非現実的な南北統一

 こうした中国の動きに対して、韓国の文在寅大統領は韓国主導による南北統一を強く主張するだろう。しかし、現在の韓国には統一に必要な費用を捻出する余力がないうえ、南北統一のロードマップすら策定できていない。

 これは、朴槿恵大統領が2015年2月16日、大統領府で大統領直属の統一準備委員会を開催して、南北統一のロードマップを策定するよう述べていることからも裏付けられる。

 ロードマップを策定するにあたっての障害は、南北統一に必要な費用、すなわち統一コストの問題だろう。統一コストには2400億ドル(約26兆円)という数字もあれば、2兆ドル(約220兆円)という数字もありバラつきが激しい。

 これは、北朝鮮が経済統計を発表していないため、韓国銀行(中央銀行)などが北朝鮮の経済指標を推定せざるを得ないことと、インフラの整備や工場の再建などに、どの程度の費用が必要なのか分からないためであろう。

 とはいえ、南北統一にはさまざまなシナリオが考えられるが、どのような形にせよ、大量の難民の発生が最大の問題となる。難民の流入を防止するため、韓国では1990年代に、北朝鮮の国民1人ずつに生活補助金を与える場合とそうでない場合を想定したシミュレーションを行ったことがある。

 このシミュレーションの結果、生活補助金を与えない場合の年間流入者は140万人、月額10万ウォン(現在のレートで約9800円)で102万人、20万ウォンで80万人となった。

 韓国が受け入れ可能な単純労働者は67万人であることから、20万ウォンを援助しても1年で限度を超えることになり、難民の受け入れができないことが改めて証明される結果となった。

 一方、韓国政府は1997年7月に詳細な難民対策案を作成している。これは「30日計画」と呼ばれるもので、同計画よると難民流出は1か月間で韓国に10万人、国境を接する中露などに20万人の計30万人を想定し、「国際会議」の構成や日本からの食糧・財政支援などを含めた具体的な対応策を構想している。

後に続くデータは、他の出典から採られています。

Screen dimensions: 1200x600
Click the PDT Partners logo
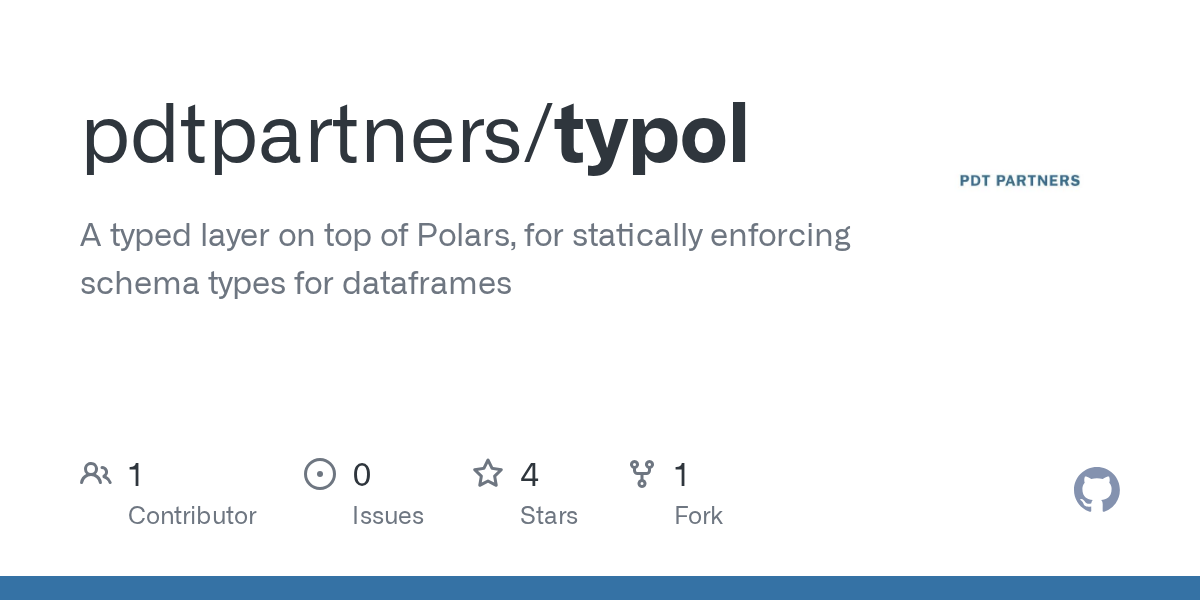click(1020, 181)
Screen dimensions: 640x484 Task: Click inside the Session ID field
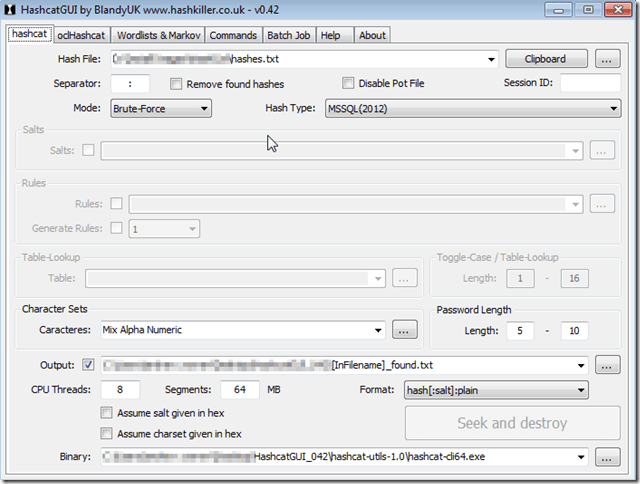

 いずれにしても、韓国の負担はあまりにも重い。筆者は南北統一に関する事項を管掌する統一部のレポート類を読んでいるが、読めば読むほど南北統一の難しさを感じる。

北朝鮮の命運を握る中国

 これまで述べてきたように、韓国主導による南北統一は非現実的であるため、金正恩排除後の北朝鮮の命運を握るのは中国ということになる。

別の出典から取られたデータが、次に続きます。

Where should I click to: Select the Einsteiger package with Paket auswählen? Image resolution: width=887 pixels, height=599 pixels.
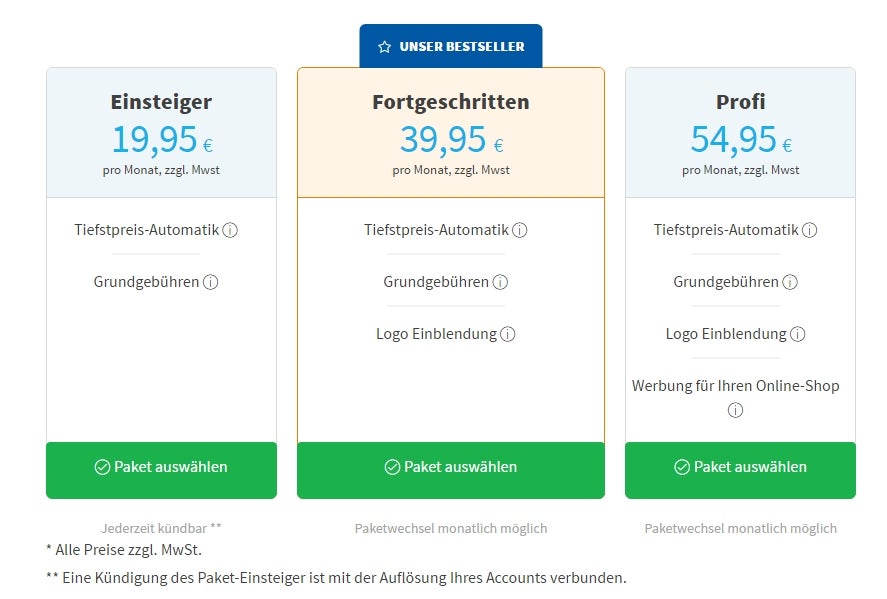pyautogui.click(x=161, y=470)
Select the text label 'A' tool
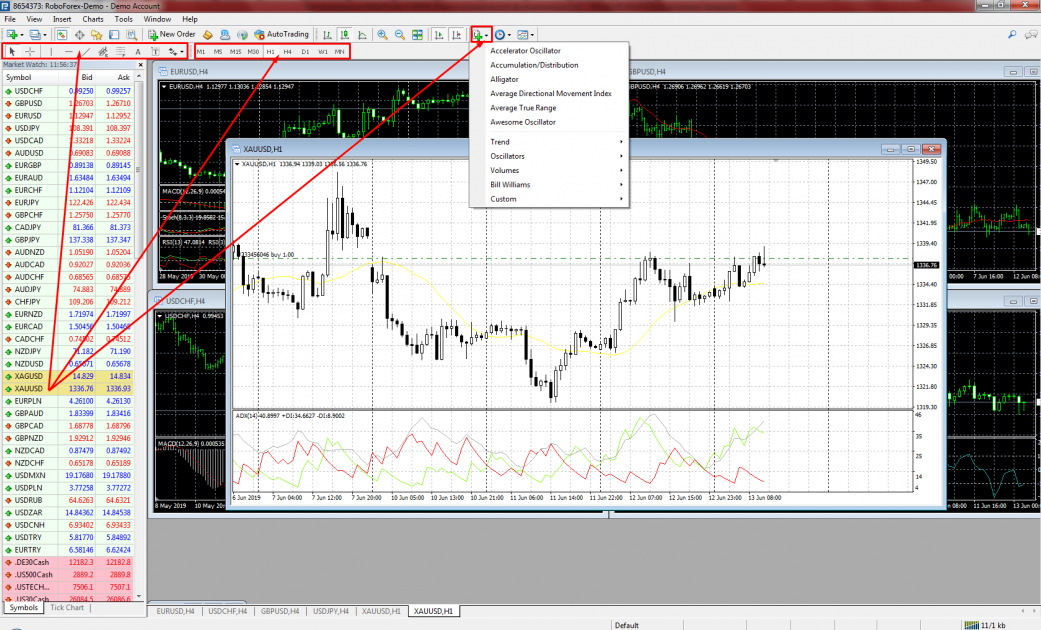Image resolution: width=1041 pixels, height=630 pixels. [137, 51]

 米国が武力行使する可能性については、現在の米国はイラクやシリア、アフガニスタンでの戦争で手一杯であるため、トランプ政権は現に戦闘が行われている地域を重視せざるを得ないため現実的ではない。

 しかも、米国防総省は、2012年2月1日に公表した「4年ごとの国防政策の見直し」(QDR)で、「同時に発生した2つの地域戦争に対応する二正面作戦の実行を可能にする」という方針を改め、対武装勢力、対テロ作戦を重視した柔軟な国防体制に転換する方針を明らかにしている。

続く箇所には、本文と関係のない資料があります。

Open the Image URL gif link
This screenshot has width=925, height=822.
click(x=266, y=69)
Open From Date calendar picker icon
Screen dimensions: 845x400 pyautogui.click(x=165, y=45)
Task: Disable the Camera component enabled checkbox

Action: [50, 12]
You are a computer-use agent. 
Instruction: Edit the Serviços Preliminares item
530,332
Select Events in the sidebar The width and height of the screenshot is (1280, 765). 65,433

 現在は北朝鮮への圧力として、グアムのB-1B戦略爆撃機を韓国上空へ派遣することしか出来ていない。朝鮮半島近海に空母を派遣していないことについては、空母の維持費は年間600億円とも言われており、1隻だけで毎日億単位の予算を消費することになる。このため、朝鮮半島近海だけに配備するわけにはいかないのだ。

 結局、米国は北朝鮮に手を出すことができず、中国の動きを黙認せざるを得ない。つまり、金正恩政権の将来は米国ではなく中国に握られているのだ。

 そろそろ金正恩は自分の命運を習近平が握っていることを自覚し、中国の意向を考慮した行動を取る必要があろう。これ以上、中国を怒らせることは、長期的に朝鮮半島の不安定化を招くことになる。

 金正恩が排除された場合は難民の流入など、日本も他人事ではなくなる。中国や韓国だけでなく、日本も「その時」に備えておく必要があろう。